In the entries below, every line that contains "button" must be located and copied.

*** WORKING DATA Section Begins ***

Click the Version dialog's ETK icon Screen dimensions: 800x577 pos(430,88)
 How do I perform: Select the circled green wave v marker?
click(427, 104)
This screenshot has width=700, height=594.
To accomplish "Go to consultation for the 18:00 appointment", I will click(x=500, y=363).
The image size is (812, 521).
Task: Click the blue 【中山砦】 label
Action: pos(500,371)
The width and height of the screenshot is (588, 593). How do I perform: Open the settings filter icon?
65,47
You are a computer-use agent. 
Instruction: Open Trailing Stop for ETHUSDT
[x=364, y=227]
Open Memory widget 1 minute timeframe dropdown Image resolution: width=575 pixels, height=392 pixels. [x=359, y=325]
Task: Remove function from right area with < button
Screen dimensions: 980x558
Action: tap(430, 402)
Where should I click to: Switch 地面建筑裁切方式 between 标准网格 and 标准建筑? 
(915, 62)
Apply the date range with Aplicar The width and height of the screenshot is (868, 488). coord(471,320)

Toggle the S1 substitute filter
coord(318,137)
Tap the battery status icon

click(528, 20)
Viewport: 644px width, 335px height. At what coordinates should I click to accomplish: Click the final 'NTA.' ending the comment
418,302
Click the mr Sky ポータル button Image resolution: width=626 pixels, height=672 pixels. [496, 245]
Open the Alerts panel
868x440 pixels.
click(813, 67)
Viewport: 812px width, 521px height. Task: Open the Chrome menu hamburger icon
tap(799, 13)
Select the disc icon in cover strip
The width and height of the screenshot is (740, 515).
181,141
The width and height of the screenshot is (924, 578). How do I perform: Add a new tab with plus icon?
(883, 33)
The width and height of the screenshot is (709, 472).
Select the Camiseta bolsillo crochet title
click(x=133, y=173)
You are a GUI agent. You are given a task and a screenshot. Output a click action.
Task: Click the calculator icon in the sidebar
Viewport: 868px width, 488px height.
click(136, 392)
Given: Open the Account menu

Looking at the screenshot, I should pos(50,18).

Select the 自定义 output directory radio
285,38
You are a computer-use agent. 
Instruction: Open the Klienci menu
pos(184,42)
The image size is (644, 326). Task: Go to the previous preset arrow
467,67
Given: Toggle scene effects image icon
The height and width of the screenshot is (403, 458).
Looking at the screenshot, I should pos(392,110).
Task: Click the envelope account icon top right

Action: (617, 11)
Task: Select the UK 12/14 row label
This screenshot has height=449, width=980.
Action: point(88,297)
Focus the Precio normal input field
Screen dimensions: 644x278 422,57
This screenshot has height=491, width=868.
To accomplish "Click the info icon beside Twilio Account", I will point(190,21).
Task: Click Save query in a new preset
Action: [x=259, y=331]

*** WORKING DATA Section Ends ***

§ RESULT OF THE TASK
Task: Remove function from right area with < button
Click the mr Sky ポータル button Image resolution: width=626 pixels, height=672 pixels. [496, 245]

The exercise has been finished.